Plaintiff-appellant Kathy Poulis-Minott, as personal representative of the estate of Carlyle Minott (the “Estate”), filed an action against the owner of the Vessel, defendant-appellee David W. Smith, seeking damages based on two theories of liability: Jones Act negligence and unseaworthiness. The Estate then filed a motion for summary judgment, claiming that the existence of several Coast Guard safety regulation violations aboard the Vessel entitled it to summary judgment on the Jones Act and unseaworthiness claims, and eviscerated Smith’s contributory negligence and primary duty rule affirmative defenses. Smith, in turn, contested the Estate’s arguments and sought summary judgment, *357 arguing that (1) the Estate failed to show the causation necessary for its Jones Act and unseaworthiness claims; (2) Minott was the owner pro hac vice of the Vessel; and (3) that Minott was contributorily negligent.

The district court granted Smith’s motion for summary judgment as to all claims, finding that the Estate failed to establish any triable issues of fact regarding causation with respect to its Jones Act and unseaworthiness theories of liability.

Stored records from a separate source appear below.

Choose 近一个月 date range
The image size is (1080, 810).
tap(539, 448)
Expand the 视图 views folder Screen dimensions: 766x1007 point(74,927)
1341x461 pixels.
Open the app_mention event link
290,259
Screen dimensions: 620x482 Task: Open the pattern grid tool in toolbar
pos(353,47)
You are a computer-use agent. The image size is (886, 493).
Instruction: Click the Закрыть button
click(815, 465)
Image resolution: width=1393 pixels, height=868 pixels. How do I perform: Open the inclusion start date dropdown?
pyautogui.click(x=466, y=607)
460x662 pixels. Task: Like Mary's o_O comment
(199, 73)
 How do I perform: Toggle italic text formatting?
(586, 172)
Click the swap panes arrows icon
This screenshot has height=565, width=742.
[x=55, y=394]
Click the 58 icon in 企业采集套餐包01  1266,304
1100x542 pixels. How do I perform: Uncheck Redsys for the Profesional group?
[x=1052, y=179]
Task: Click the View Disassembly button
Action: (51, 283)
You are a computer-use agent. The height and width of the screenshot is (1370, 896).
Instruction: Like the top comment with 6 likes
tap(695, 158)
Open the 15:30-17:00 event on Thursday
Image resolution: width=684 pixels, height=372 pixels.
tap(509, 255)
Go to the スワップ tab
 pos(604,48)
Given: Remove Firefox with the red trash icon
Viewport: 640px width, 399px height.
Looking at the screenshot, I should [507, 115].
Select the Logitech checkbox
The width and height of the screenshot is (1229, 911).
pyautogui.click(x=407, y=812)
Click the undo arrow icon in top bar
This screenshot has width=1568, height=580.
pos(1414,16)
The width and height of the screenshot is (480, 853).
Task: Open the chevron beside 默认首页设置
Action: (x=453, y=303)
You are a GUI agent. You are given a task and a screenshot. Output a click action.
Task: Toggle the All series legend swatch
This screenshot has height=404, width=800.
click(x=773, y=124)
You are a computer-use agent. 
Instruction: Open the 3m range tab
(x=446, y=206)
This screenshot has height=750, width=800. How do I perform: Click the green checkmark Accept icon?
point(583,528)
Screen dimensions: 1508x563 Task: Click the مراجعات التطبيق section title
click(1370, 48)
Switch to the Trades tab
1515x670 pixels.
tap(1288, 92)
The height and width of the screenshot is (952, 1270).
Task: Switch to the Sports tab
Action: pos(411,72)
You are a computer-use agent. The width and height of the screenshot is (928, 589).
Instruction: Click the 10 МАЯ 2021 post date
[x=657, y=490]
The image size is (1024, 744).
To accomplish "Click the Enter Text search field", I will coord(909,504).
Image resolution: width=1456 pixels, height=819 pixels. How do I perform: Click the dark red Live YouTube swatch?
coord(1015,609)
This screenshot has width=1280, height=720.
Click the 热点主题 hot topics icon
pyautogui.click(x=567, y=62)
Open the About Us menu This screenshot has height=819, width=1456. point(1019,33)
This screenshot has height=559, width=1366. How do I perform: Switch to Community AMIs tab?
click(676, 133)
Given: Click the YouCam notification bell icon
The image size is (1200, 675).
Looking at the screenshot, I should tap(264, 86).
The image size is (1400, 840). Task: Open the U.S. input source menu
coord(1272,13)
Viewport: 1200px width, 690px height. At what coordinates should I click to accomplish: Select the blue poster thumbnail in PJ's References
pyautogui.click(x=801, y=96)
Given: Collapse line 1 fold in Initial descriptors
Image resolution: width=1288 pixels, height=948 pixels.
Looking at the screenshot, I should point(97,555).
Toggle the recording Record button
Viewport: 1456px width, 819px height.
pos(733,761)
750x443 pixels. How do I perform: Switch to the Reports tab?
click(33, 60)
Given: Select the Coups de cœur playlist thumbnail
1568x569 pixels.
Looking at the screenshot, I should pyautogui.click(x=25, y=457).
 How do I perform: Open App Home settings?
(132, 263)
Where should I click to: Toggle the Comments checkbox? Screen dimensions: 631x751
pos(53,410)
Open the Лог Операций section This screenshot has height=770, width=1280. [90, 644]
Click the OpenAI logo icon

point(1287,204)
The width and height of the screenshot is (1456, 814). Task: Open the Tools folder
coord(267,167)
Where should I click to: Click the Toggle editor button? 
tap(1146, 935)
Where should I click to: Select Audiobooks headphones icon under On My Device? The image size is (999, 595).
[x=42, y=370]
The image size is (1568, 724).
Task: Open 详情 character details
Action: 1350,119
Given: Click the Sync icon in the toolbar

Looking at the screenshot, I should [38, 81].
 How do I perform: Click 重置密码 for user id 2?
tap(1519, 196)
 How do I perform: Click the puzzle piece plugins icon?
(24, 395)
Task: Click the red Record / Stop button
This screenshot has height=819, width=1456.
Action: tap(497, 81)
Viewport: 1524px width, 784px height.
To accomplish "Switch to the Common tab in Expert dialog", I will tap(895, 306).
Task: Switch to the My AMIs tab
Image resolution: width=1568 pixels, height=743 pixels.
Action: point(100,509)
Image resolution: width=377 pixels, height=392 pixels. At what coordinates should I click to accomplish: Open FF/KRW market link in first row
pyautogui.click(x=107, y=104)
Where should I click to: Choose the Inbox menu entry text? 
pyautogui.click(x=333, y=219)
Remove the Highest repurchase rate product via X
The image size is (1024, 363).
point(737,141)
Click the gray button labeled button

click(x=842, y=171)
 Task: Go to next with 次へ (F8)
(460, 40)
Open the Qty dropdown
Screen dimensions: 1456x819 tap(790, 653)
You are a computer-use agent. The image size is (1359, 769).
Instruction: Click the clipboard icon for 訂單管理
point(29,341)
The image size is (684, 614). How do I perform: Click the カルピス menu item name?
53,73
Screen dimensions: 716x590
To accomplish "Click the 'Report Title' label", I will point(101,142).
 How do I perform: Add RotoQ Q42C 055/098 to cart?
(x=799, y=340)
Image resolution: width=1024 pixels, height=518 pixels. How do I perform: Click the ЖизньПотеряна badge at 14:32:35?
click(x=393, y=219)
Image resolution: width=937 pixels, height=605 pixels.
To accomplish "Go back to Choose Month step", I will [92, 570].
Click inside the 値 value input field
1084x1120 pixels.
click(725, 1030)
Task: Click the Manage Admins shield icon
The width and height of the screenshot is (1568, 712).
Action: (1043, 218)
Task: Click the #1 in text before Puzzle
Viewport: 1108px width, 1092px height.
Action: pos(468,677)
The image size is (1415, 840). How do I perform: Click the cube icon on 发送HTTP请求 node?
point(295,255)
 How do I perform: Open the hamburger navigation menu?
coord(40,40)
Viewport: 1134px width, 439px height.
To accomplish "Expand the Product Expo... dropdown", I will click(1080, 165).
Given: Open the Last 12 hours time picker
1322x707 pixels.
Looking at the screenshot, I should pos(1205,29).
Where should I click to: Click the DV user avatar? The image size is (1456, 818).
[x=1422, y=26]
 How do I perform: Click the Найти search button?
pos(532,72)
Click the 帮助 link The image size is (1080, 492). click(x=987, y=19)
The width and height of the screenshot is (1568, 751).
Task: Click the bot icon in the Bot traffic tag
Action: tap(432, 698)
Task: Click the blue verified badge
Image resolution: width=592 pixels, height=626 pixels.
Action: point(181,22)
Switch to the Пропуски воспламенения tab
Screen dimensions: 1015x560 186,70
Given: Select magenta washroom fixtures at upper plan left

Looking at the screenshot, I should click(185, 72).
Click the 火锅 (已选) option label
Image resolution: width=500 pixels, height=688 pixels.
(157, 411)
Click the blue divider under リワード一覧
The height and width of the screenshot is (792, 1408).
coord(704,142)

The Estate now appeals the decision of the district court. First, the Estate challenges the district court’s failure to exclude certain testimony of Smith’s experts and to strike portions of their late-filed affidavits. The Estate also challenges the inclusion in the Magistrate Judge’s factual narrative of defendant experts’ opinions that “the likely cause of the sinking of the Vessel is that it was struck and dragged by another vessel ...” and that “the safety equipment on the Vessel was in place and up to date as of late September 2000,” both for failing to comply with Federal Rule of Evidence 56 and for other eviden-tiary reasons. Finally, the Estate claims that the district court erred in dismissing the Estate’s Jones Act and unseaworthiness claims based on its failure to invoke the burden-shifting Pennsylvania Rule (The S.S. Pennsylvania v. Troop, 86 U.S. (19 Wall.) 125, 135, 22 L.Ed. 148 (1873)).

After careful review of the record, we affirm the judgment of the district court.

I. The Facts

A. Evidentiary Issues

It is important to address at the outset the district court’s evidentiary rulings in response to the Estate’s Motions to Strike and to Exclude because these decisions partially define the world of facts that are available for consideration of the summary judgment motions. We will reverse the district court’s evidentiary rulings only where there is an abuse of discretion. Díaz-Rivera v. Rivera-Rodriguez, 377 F.3d 119, 123 (1st Cir.2004) (citing Cummings v. Standard Register Co., 265 F.3d 56, 62 (1st Cir.2001)).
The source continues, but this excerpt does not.